__DATA EXTRACTS__
——

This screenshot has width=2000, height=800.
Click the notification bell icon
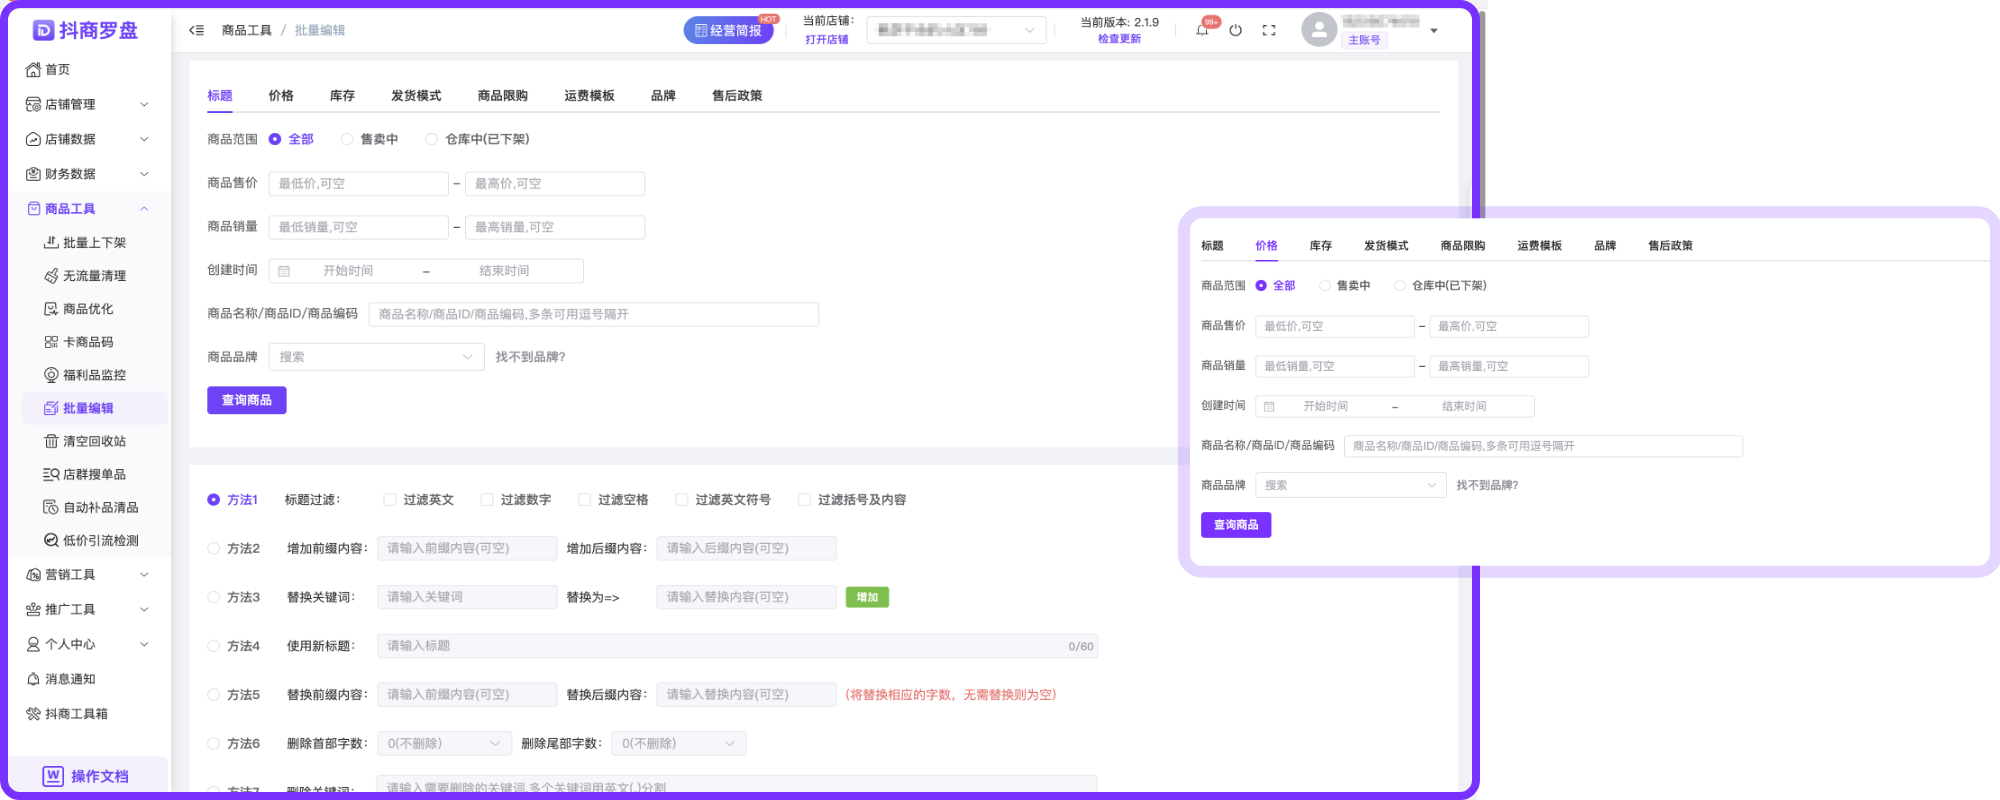point(1203,30)
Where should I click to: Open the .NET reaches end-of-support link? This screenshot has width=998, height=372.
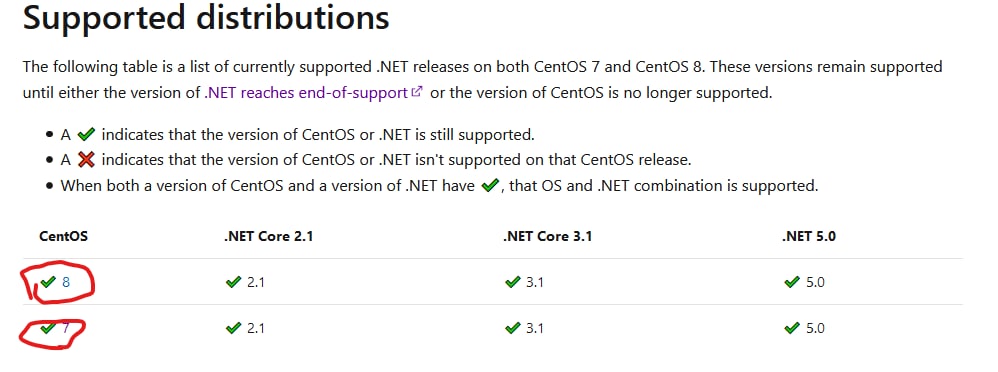click(x=306, y=93)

——

__EXERCISE REQUIREMENTS__
Give back all of the data exactly, but not the pictures.

__WRITTEN RESPONSE__
This screenshot has width=2000, height=800.
Click the notification bell icon
point(1203,30)
Where should I click to: Open the .NET reaches end-of-support link? This screenshot has width=998, height=372.
click(x=306, y=93)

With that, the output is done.